Willis, the committee’s resolution stated, hired Wade as a special prosecutor after what it described as a romantic relationship between the two that amounted to a “clear conflict of interest and a fraud upon the taxpayers” of Fulton County and the state. An appeals court later removed Willis from the Trump case in December 2024, saying the relationship created “an appearance of impropriety,” and a new prosecutor dismissed the case last November.

In the March 13 hearing, senators did ask Wade about the circumstances of his hiring, including the timing and how he came to be chosen, though lawmakers did not raise his relationship with Willis during Friday’s session. An opening statement Wade read at the start of the hearing indicated there was an agreement beforehand that no personal relationship would be discussed.

Much of the questioning instead centered on what Wade and his team did with federal officials while working the racketeering case. Sen. Greg Dolezal and other lawmakers pressed Wade about invoices and billing entries that they said appeared to show contact with a U.S. House committee that investigated the Jan. 6, 2021, attack on the U.S. Capitol and meetings with U.S. Department of Justice officials.

During those exchanges, Wade repeatedly said he could not remember when trips or calls occurred, who he met or spoke with, what other members of his team did, or what was discussed. At one point, he argued that lawmakers were focusing on the identity of the contacts rather than the work of the investigation itself, saying, “She led us, I led the team and we did the work.”

Wade also defended the integrity of the Georgia case against Trump and the other defendants. “The investigation was not politically motivated or influenced,” he said. “Rather, it was an independent investigation based on facts, interviews, evidence and the rule of law.”

Dolezal, speaking to reporters after the hearing, acknowledged that the questioning did not produce everything he sought. “Look, I wish Mr. Wade had a better memory,” he said, adding that he appreciated Wade’s appearance and answering questions “to the best of his recollection.” Still, Dolezal said he was glad to have established that Wade and his team met with someone connected to the Jan. 6 investigation and were in touch with Department of Justice officials.

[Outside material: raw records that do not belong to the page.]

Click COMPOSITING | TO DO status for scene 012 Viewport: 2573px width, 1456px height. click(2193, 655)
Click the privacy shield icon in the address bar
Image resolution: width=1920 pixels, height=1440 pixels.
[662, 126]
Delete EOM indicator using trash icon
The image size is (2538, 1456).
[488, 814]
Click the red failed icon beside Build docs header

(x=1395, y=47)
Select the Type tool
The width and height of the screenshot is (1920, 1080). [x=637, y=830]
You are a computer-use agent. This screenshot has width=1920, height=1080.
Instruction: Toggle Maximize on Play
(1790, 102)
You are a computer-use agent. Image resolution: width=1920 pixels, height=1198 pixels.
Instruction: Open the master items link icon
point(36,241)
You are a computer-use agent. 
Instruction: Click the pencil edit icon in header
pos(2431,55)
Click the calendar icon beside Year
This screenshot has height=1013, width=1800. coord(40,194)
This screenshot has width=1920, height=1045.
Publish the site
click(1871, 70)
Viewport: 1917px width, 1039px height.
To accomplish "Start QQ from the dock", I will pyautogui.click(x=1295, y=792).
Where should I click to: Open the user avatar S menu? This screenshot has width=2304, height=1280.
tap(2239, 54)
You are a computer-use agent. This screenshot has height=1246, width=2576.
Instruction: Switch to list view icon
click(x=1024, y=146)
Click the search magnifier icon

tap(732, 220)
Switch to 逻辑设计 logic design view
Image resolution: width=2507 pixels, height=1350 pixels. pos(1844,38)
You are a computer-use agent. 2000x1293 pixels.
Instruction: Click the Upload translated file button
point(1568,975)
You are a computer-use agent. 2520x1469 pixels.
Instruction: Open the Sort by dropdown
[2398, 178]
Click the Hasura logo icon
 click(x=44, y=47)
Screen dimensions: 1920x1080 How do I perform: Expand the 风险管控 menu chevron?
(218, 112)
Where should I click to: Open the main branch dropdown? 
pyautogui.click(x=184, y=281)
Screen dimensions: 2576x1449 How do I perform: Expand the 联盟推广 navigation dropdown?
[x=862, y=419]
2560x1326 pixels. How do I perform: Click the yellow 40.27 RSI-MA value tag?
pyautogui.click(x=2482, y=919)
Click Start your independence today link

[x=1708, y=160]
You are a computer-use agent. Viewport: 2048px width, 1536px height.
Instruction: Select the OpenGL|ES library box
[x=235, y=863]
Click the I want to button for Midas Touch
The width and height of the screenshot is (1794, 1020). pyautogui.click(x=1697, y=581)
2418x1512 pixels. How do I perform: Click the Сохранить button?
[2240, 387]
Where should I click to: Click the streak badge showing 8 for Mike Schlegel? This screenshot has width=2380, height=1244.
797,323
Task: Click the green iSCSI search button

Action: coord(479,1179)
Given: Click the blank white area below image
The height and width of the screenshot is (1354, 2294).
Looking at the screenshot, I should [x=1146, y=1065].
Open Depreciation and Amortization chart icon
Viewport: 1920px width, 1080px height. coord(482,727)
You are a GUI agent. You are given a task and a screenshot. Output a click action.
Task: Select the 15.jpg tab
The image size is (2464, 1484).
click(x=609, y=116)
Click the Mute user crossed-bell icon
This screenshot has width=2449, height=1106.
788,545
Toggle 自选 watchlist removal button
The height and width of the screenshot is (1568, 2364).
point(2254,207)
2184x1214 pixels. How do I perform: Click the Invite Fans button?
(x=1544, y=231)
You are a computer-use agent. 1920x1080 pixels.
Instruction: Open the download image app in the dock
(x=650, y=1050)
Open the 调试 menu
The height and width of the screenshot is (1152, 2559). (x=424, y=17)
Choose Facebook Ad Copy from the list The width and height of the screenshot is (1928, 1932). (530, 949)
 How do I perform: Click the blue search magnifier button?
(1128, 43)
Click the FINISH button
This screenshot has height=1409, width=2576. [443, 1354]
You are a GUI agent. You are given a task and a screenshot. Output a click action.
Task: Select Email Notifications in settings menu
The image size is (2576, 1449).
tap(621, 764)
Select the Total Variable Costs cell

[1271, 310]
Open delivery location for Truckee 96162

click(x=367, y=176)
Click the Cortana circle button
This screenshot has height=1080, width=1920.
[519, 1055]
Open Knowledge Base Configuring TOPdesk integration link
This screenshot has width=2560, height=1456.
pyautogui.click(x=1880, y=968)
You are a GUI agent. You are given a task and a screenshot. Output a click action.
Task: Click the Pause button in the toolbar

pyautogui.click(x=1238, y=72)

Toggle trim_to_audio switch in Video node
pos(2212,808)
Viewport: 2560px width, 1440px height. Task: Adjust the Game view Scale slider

Dolezal said the exchange raised questions about how much coordination existed in an effort to “get Trump,” and he characterized the possibility as relevant to the committee’s inquiry. Andrew Evans, a lawyer for Wade, disputed that framing, saying, “That notion that it was part of some big conspiracy is absolute fiction,” and he accused Republican senators of trying to use the committee to shift attention from issues he said were unfavorable to them ahead of the 2026 midterm elections.

The committee’s leadership has also become intertwined with statewide political races. Including Dolezal, four of the five Republicans on the committee are running for statewide office in 2026, with Bill Cowsert running for attorney general and Sens. Blake Tillery and Steve Gooch each seeking the Republican nomination for lieutenant governor. Another Republican who had been on the committee, John Kennedy, resigned to pursue his own lieutenant governor bid, leaving Dolezal and Cowsert as the only Republicans present for Friday’s subcommittee meeting.

The subcommittee also heard testimony from Fulton County Deputy District Attorney Jeff DiSantis, who handles media relations for Willis’ office. DiSantis was asked about Wade’s hiring and said he was not aware of it until it had already been decided, as well as about the district attorney’s office’s use of a media monitoring service.